Everyone just wants the massive blog readership or the Twitter following, but couldn’t care less about the content required to generate such traffic.   Sometimes, when the desired outcome can’t be achieved with lackluster efforts, many try to lower the bar.  Currently, there’s an effort in Virginia Beach to relax the public school grading scale from 7 point to 10 point.  Parents think this will even the playing field with other school systems that have switched to a 10 point scale, but it’s really just lowering the standards.  Parents want their kid to get in to his or her college of choice and to do it by studying less.  Also along these lines, a state representive recently proposed that more in state students should be accepted to Virginia public universities because a constituent complained that the acceptance standards were too tough and he didn’t get in.  I’m guessing that this “constituent” was probably the representative’s kid.  What is the real secret to getting in to your college of choice?  It isn’t done by getting easier As or by pushing out extremely well qualified out of state students.  Work harder, and anything can happen.

It’s pretty bad that so many people give up when they realize some effort is involved.  It’s worse when people lower their standards of success when their current efforts are clearly lacking.  Believe it or not, there are even worse characters out there that will do anything to get instant gratification: cheaters.  Instead of working hard for ten months researching state-of-the-art, tweaking out a system design, implementing the design, testing the design against existing works, and finally writing and submitting a research paper, some people are willing to cheat.  A recent study reports that an astounding  2% of researchers fake their results.  In a similar instance, some colleges are willing to fudge the statistics to improve their rankings.  They play with class sizes and give peer institutions poor reviews to improve their standing.  Instead of improving the school in an honest way, taking the time to hire more and better qualified faculty, increasing employee pay, and attracting better students, Clemson faked its way up 16 places in U.S. News reviews.

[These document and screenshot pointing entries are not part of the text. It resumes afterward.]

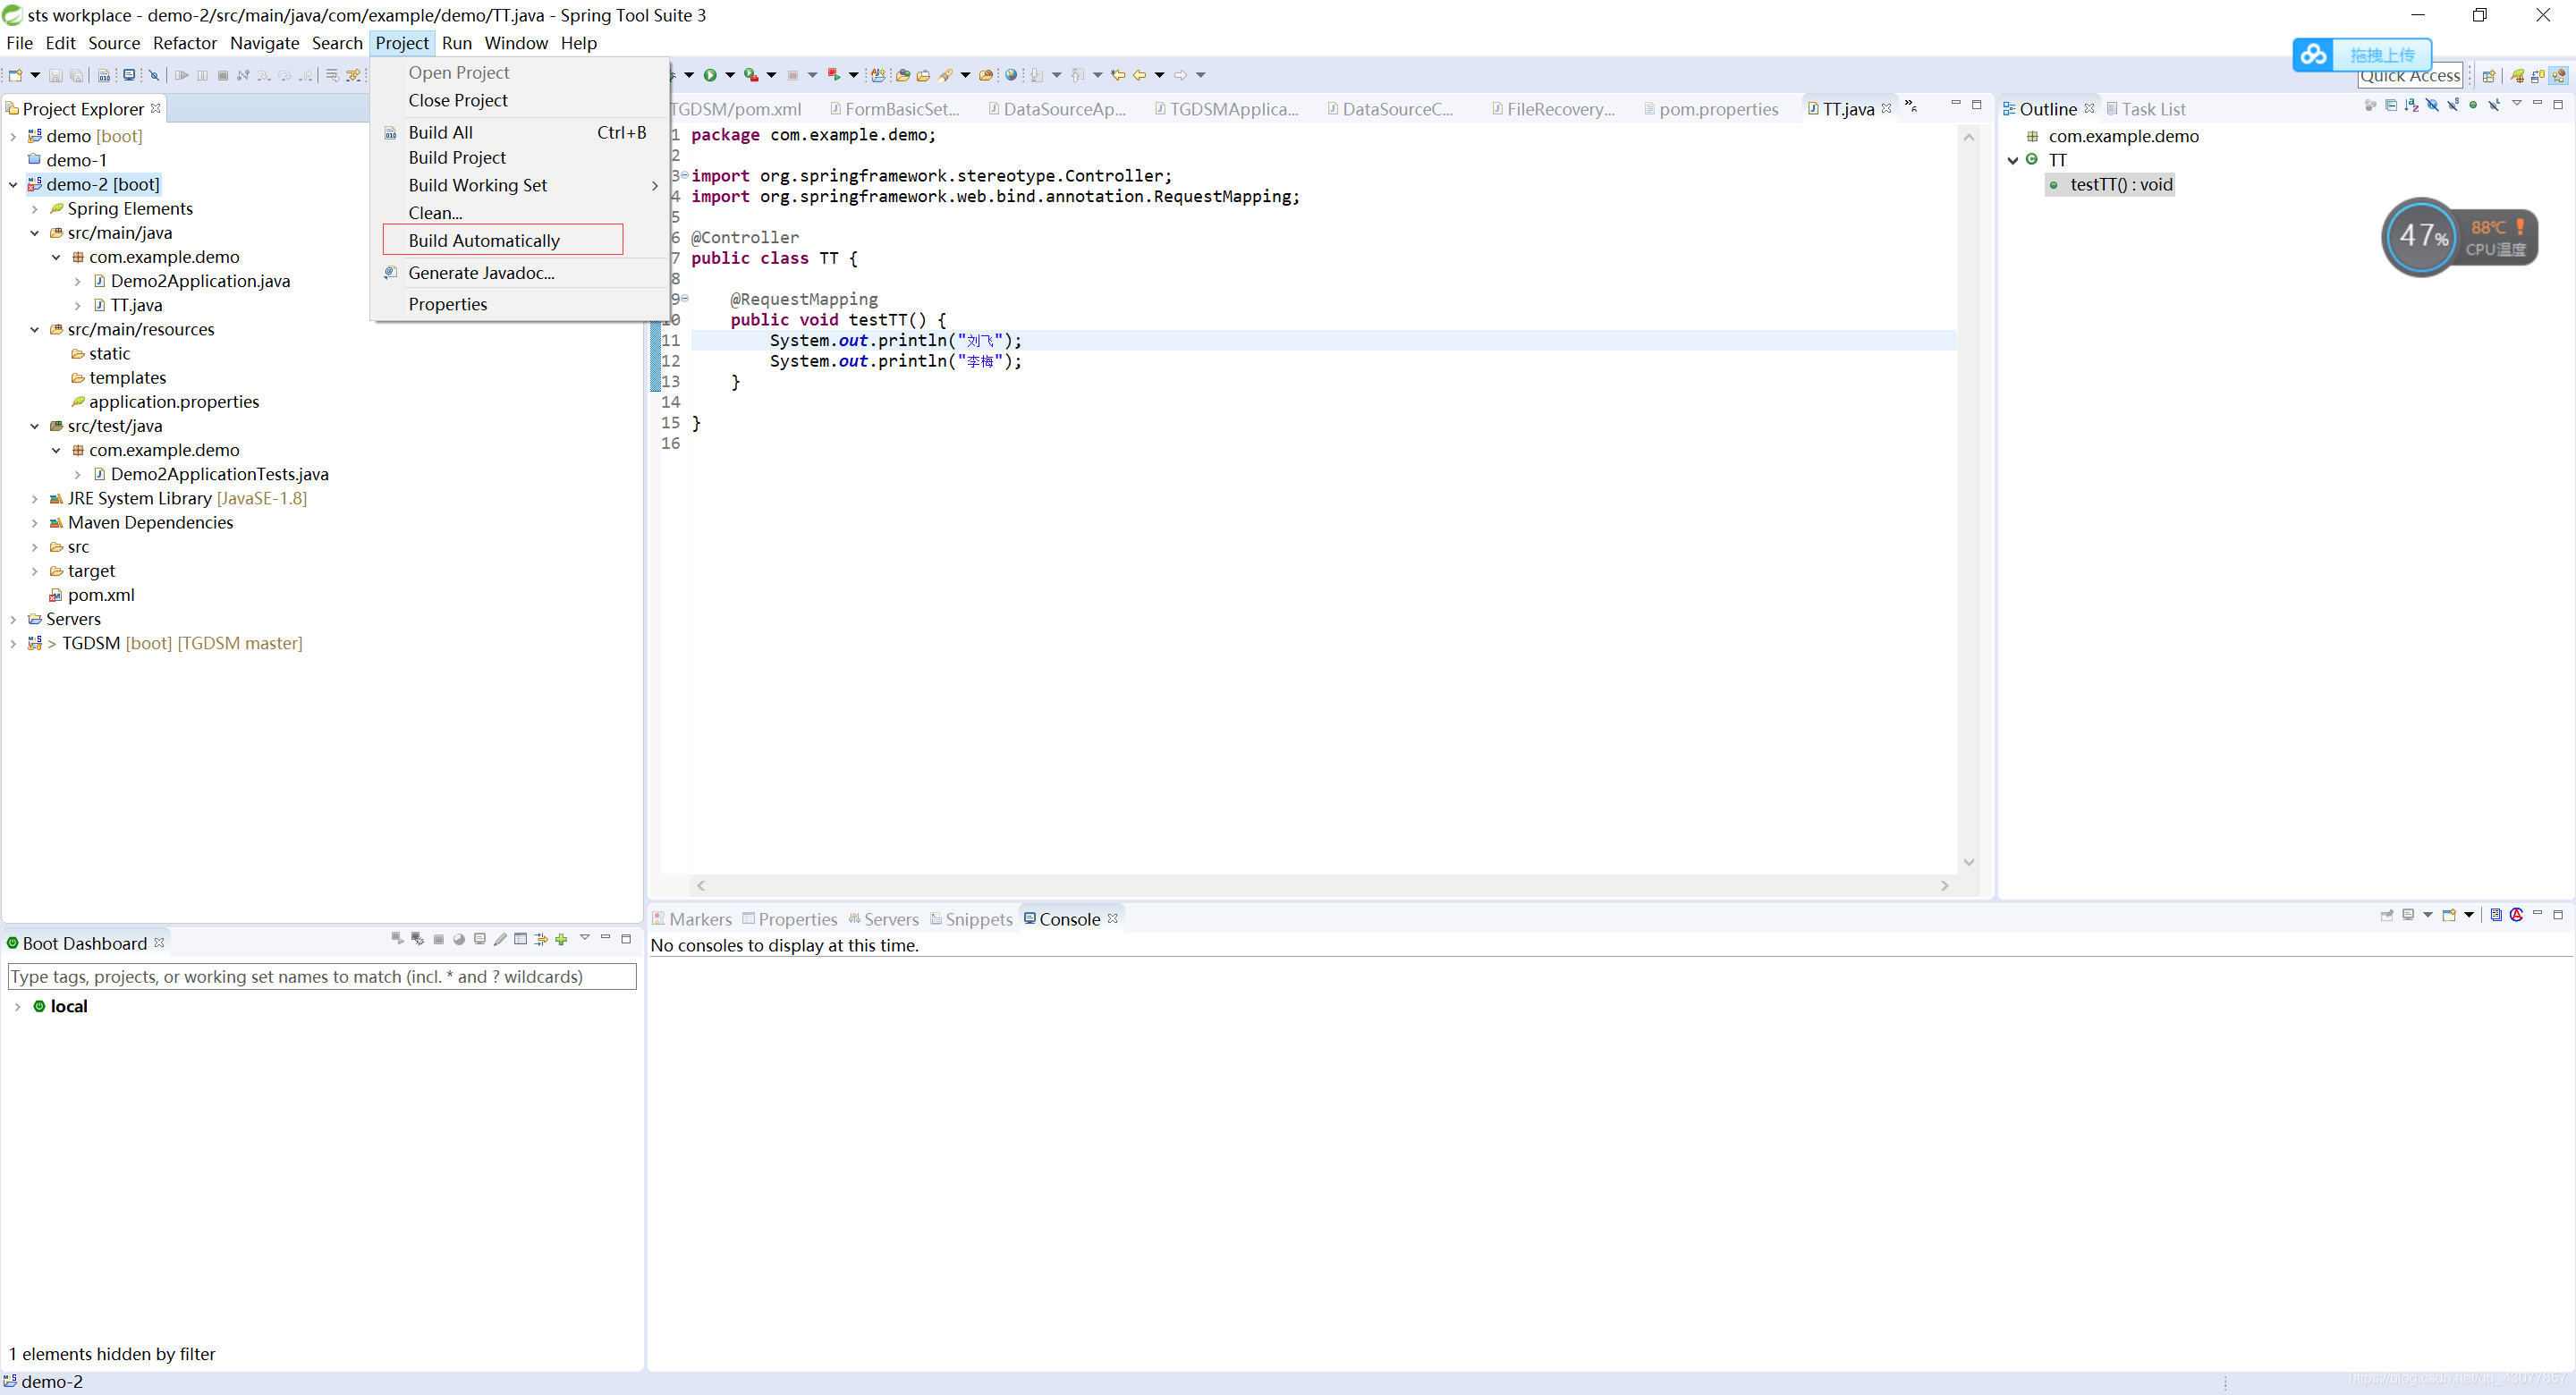Image resolution: width=2576 pixels, height=1395 pixels.
Task: Switch to the Markers tab
Action: click(x=699, y=919)
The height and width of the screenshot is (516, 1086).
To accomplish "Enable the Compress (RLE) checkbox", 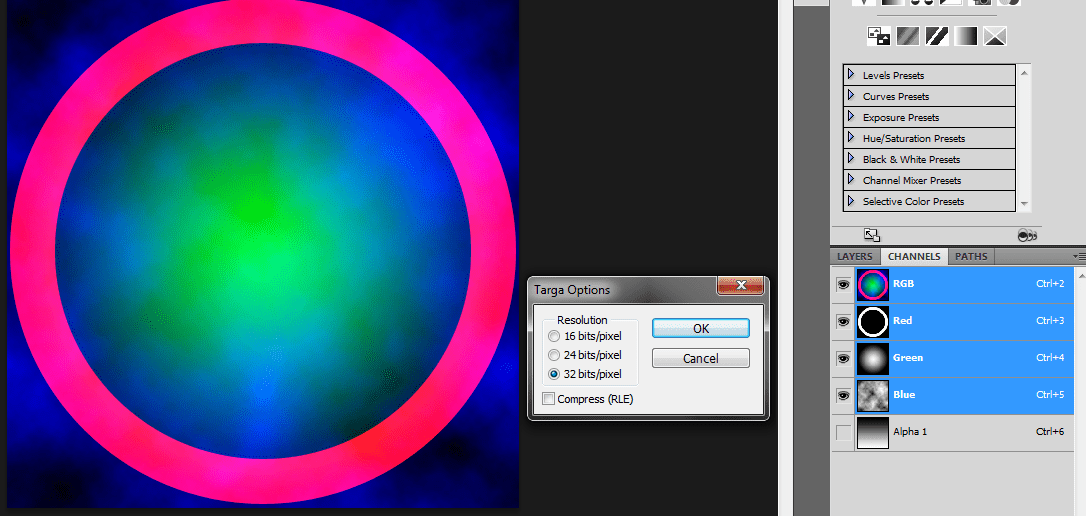I will [549, 399].
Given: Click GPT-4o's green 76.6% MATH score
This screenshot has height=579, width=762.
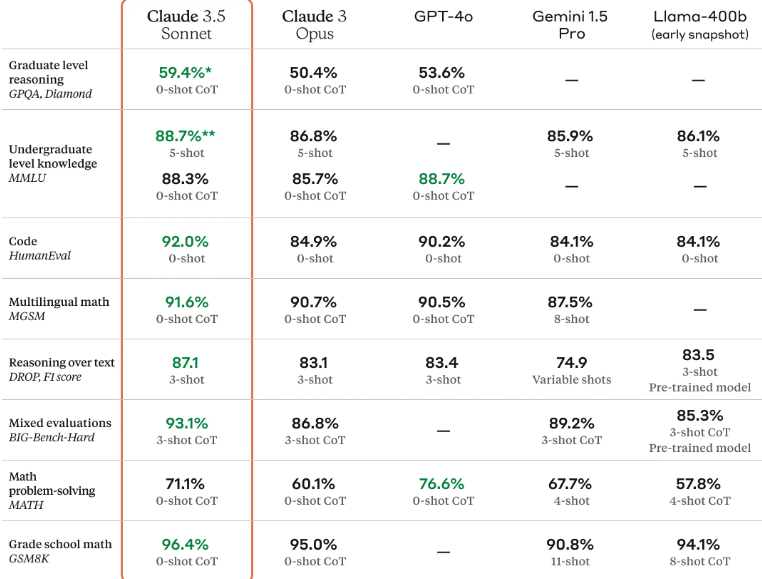Looking at the screenshot, I should pyautogui.click(x=442, y=484).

What is the real solution to this lack of motivation?  How can more people motivate themselves to post regularly on their blog?  How can people stick with something and work hard enough to achieve just rewards?  Some slick researchers tried paying students for earning good grades.  This approach improved state test scores by nearly 40 percentage points.  Did money provide the motivation for these students to work harder and longer on their math problems and not give up?  Apparently.  Proponents of this system argue that the “real world” functions much in this way: perform better and get paid more.  But money can’t be added as an outcome in every scenario.  How many blogs or Twitter accounts are raking in the dough?  Almost zero, I would guess.  Instead, people need intrinsic motivation to produce results over the long term.  I don’t write this post because I envision piles of Internet surfers reading and commenting on this.  I do it because there’s satisfaction in organizing my thoughts and ideas and writing them down.  I don’t care that nobody else will read this, but if someone else finds it interesting, then more power to them.

Aside from writing these inane blog posts, it is intrinsic motivation that keeps me working on long research projects.  It’s what gets me up in the morning with the hope that I’ll be able to run normally again after knee surgery.  I run slow, go out every other day,  only go ten minutes, and feel terrible, but I know if I do it enough I’ll be able to run faster and longer.  By keeping at it and going one step at a time, things will get done.